And while these incidents have put critical infrastructure in the spotlight and have caught the attention of lawmakers, more needs to be done by CISA and the DHS to address how cyber incidents can cause physical damage and vice versa, says Mike Hamilton, the former vice chair for the Department of Homeland Security’s State, Local, Tribal, and Territorial Government Coordinating Council.
“Apart from the question of crumbling infrastructure, the problem is compounded by a new focus on operational technologies and industrial control systems,” says Hamilton, who is now the CISO of security firm Critical Insight. “Because a cyberattack on a dam operation has the potential to cause physical damage and loss of life and the fact that many dams also contribute power to the grid, dams will likely be the poster child for this focus.”

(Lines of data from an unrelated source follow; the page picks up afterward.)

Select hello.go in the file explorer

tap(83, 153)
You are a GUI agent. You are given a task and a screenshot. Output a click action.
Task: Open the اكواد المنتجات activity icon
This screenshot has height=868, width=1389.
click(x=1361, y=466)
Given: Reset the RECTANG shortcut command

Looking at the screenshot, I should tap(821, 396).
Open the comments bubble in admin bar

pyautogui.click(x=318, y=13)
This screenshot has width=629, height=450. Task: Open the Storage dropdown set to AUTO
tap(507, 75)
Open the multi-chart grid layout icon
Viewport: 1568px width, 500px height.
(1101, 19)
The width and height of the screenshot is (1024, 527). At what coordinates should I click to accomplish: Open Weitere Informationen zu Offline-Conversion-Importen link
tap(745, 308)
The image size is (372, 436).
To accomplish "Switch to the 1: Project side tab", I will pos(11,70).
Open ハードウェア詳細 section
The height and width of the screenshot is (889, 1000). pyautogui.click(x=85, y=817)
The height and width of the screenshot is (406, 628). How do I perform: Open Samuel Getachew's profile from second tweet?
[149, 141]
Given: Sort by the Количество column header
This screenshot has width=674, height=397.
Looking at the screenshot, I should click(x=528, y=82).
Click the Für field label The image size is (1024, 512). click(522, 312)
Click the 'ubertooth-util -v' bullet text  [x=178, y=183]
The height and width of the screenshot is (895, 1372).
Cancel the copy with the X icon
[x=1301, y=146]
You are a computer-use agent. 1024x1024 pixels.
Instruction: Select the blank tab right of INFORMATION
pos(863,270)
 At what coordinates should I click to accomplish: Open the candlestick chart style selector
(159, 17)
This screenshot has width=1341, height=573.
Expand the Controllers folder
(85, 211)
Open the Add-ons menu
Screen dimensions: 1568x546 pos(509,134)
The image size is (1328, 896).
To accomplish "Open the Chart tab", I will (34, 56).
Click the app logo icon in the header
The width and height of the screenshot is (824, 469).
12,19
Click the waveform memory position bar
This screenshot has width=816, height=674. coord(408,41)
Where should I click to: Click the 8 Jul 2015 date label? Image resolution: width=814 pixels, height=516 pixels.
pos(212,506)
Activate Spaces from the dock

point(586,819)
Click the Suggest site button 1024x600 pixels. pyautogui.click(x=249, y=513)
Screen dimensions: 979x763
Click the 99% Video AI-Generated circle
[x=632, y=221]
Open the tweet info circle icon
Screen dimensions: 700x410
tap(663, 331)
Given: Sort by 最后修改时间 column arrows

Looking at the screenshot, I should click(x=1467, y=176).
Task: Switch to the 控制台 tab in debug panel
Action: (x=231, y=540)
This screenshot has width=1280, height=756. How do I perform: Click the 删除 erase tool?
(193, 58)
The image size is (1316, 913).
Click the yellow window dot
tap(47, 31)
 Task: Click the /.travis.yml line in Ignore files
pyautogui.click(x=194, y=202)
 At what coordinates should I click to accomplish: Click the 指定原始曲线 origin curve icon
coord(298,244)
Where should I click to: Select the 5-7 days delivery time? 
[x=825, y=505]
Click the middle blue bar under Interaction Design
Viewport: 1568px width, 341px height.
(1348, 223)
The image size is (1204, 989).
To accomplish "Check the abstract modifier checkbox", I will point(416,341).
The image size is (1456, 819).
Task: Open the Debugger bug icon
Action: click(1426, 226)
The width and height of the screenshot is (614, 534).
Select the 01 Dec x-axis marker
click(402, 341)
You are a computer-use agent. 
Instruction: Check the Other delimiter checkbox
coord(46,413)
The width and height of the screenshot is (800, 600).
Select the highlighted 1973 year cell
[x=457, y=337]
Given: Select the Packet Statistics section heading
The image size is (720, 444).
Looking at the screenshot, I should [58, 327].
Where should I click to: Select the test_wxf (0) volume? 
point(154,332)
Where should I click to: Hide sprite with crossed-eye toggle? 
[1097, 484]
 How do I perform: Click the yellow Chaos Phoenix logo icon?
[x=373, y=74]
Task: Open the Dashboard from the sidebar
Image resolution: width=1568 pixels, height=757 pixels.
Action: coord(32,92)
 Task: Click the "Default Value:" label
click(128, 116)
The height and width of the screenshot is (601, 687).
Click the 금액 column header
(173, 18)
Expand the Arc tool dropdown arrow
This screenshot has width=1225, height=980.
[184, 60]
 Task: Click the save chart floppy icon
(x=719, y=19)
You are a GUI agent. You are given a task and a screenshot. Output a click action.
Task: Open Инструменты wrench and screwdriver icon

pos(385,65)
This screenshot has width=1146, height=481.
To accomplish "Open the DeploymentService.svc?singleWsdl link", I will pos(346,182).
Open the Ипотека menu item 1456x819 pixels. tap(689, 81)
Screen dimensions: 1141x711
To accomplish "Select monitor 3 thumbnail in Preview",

What is also missing is specific guidance from the National Institute of Standards and Technology to create goals that will facilitate the voluntary adoption of standards around OT security, Hamilton says.
The inspector general’s report offers five recommendations for dam and levee physical security and cybersecurity that CISA has promised to adopt. These include:
- Update the Dams Sector-Specific Plan so that it aligns with the updated National Infrastructure Protection Plan, which CISA is now developing;
- Revamp CISA’s organizational chart to clarify roles, responsibilities, coordination processes and reporting procedures for dam security;
- Establish policies, procedures and performance metrics for CISA programs and activities related to dam security;
- Strengthen interagency ties between CISA and other agencies that help oversee dams, such as the Federal Emergency Management Agency;
- Encourage the owners and operators of dams to use the HSIN-CI Dams Portal, which provides information sharing among various stakeholders.
Hamilton notes that many of the issues raised by the inspector general’s report need to be addressed.
” The failure to develop the National Infrastructure Protection Plan and the Sector-Specific Plan for the dam sector as well as the lack of effort in gathering performance information for a sector that is known to be in a precarious state of repair is a security issue requiring immediate attention,” Hamilton says.